Congee Basics and Variations



 Congee Basics and Variations
Dr Stephanie Lipnicki, DACM, LAc

Ingredients: 

3/4 -1 c of rice (I like to use Sushi rice, but any long grain white rice will do)
7-10  cups of chicken brother, vegetable broth, bone brother, water (the amount of liquid will depend on the thickness you like)
Salt to taste (I add very little at the end)
Really those three ingredients make a basic congee!
Some people rinse their rice, I do not. 

Stovetop Method:

1. Put liquid of your choice into your pot and bring to a boil, then lower the heat and add your rice. Next bring the rice and liquid back to a boil, once boiling lower to medium and simmer for about 20-35 minutes, stirring occasionally (you don't want the rice to stick to the bottom of the pot.
2. I generally add cooked protein and veggies to my congee after it has started to thicken (ideas for combos below). If adding raw meat you can add now as well, just make sure pieces are small or shredded. Same thing with frozen veggies - they will warm up rather quickly. 
3. Once thickened to your likeness, serve at a temperature that is comfortable for you!

Pressure Cooking:

1. Add rice and liquid to your pressure cooker. You will need less liquid for pressure cooking than on the stove  - so if you're a 10 c on the stove person, use 9 in a pressure cooker. (If I am making a chicken soup style congee, I add carrots, celery, onion and a couple of chicken legs or thighs at this time)
2.  Set the timer for 30 minutes and then cook.

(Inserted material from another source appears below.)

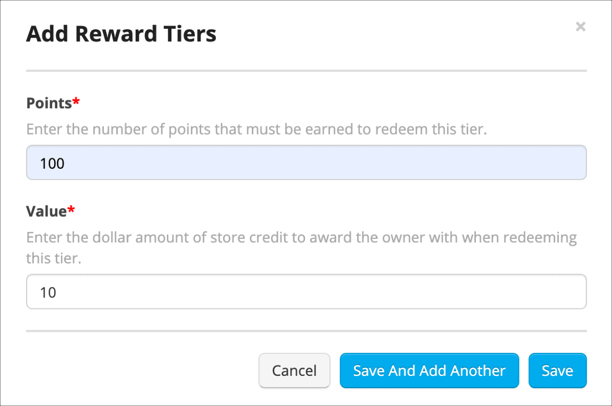The height and width of the screenshot is (406, 612).
Task: Click the Points input field
Action: (306, 163)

I let the steam slow release if I have the time, if not fast release is fine as well. 
3. If the end result is too thin, you can switch to the sauté mode and thicken the congee for a few minutes once done. If the end result is too thick, add more liquid. 
4. If you are adding cooked protein/ veggies, add it now, if you are adding raw protein add and use the sauté function. Again make sure protein is in smaller pieces so it cooks fast.
5. Serve at a temperature you love

Rice Cooker:

1. Add rice and water to your rice cooker. Again - you will probably need less liquid than if you used the stove top method. 
2. You can use a 'porridge' setting if your rice cooker has that. Mine does not, so I set it for one cycle. Some recommendations  - and again this will vary with whatever your rice cooker you are using - suggest you might need more than one cycle. 
3. Add your desired flavorings
4. Eat at a temp you love (I keep saying this because I hate when food is so hot my mouth can't hold it)


Additions to your congee:

Sweet: 

Raisins
Sweet Potatoes
Cinnamon
Ginger (fresh is nicer)
Cloves
Tangerine Peel
Goji berries
Chopped nuts ( such as walnuts, pecans)

Savory: 

Chives
Ginger (yes it can be both)
Shredded chicken, pork, beef
Carrots
Celery
Onions
Mushrooms

Experiment with it and see what you love. DO NOT be limited by my suggestions - be creative! I suggest starting with a simple breakfast style (cinnamon, raisins, a tiny tiny tiny bit of brown sugar) or a basic chicken soup style (as in the picture - onions, carrots, celery, chives, and some chicken). 
Let me know what you think! And stay warm and healthy.

NOTE: This recipe accompanies Dr Stephanie's blog about Winter Wellness 2020.